How shameful Israel. How cruel. How heartless, and appalling Israel. You are capable of horrendous actions for money and power.
Sound the bells of Outrage for how Israel leadership is handling the conflict with Palestine. Money now has taken the place of your soul. “The Accuser” is laughing out loud at how it can make you committ unspeakable crimes, but this is the last straw: http://www.palestinechronicle.com/view_article_details.php?ido=15377 , harvesting the organs of Palestinian dead bodies?
How far can you go Israel? I have been for over a month struggling with this but now I think you capable of much more. This ultimately raises the question that perhaps the lies told about the Holocaust deniers, may be true.
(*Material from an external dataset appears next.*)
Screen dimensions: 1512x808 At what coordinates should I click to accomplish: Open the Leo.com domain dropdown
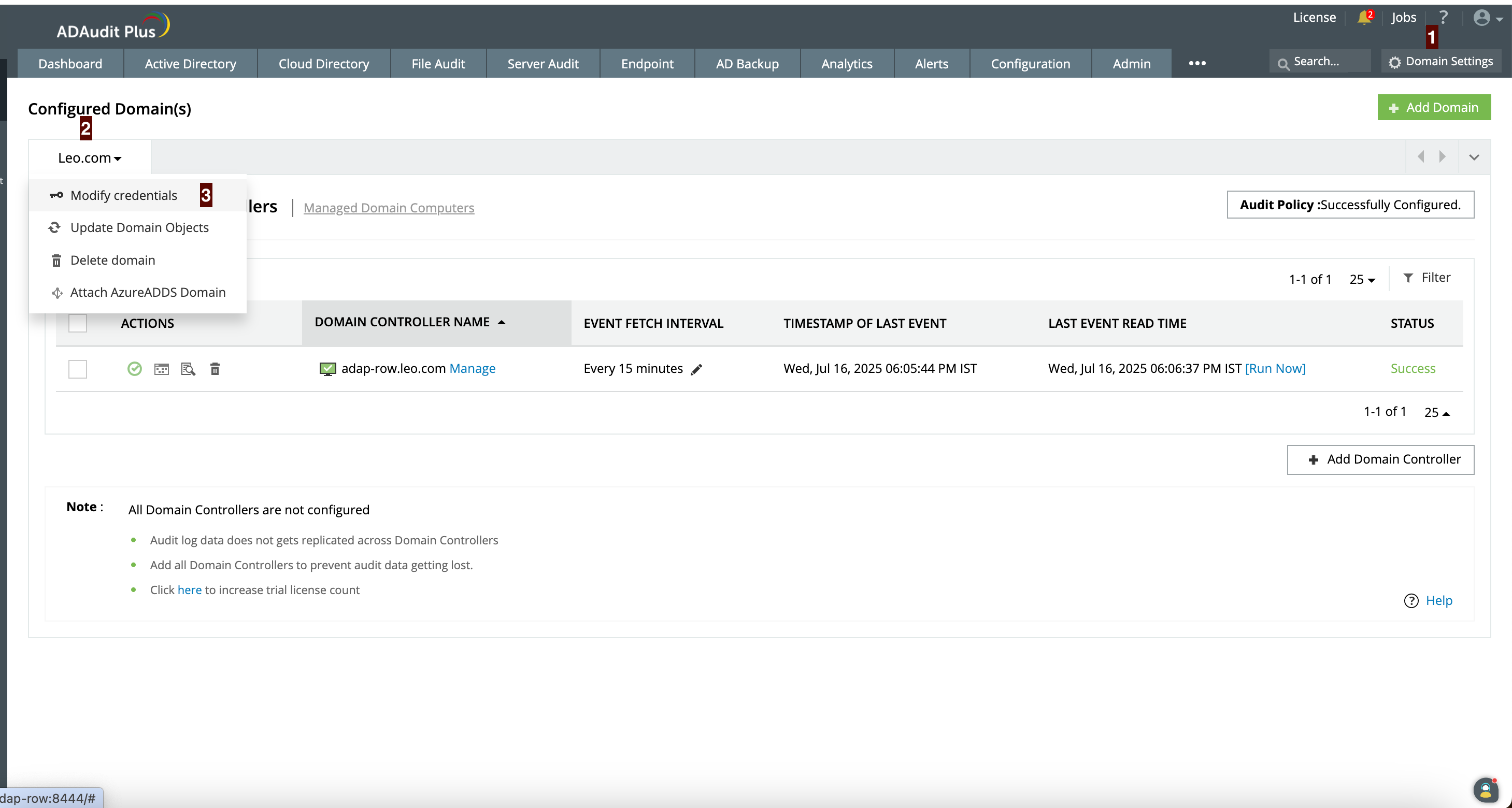click(x=89, y=158)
You have some great information here. A few thing I don’t have. There are numerous stories on Gaza and Israel at my site you may be interested in. The one that worries me the most is their terrorists activities.
Israels Terrorist activities over the years have been many.
There is a list of many of then at the site. It’s a pretty long list. Many belief Mossad was even involved in J F Kennedy’s assassination and they may be right. If we knew then what we know now thing may have been very Different. The page starts and ends with the Kennedy story and in the middle is where you find the list of terrorist activities. They use fake or stolen passports, they recruit teenagers to carry out terrorists activities, they Assassinate people, even using car bombs.
http://wp.me/p4271-1pw
Many now feel they had a lot to do with 9/11 and considering their past deeds it is not a stretch of the imagination at all. I will be adding my findings to that link when I have gathered the relevant information on it.
Mossad is indeed a terrorist organization, I agree with you Rainbow Warrior.
I´ve heard about the possible links to the JFK assassination.
I´m interested in your material. Could you please, fix the link in your comment, it doesn´t work.
Sorry it took so long to get back to you.
This link will take you there.
http://rainbowwarrior2005.wordpress.com/2009/09/24/who-benefited-the-most-by-j-f-kennedys-death/
Rainbow Warrior
Thanks for the link.
I agree Israel indeed would have profited from the JFK assassination. And given Israel´s record on false-flag and other terrorist attacks, I wouldn´t be surprised, if Israel was the main-actor behind the scene.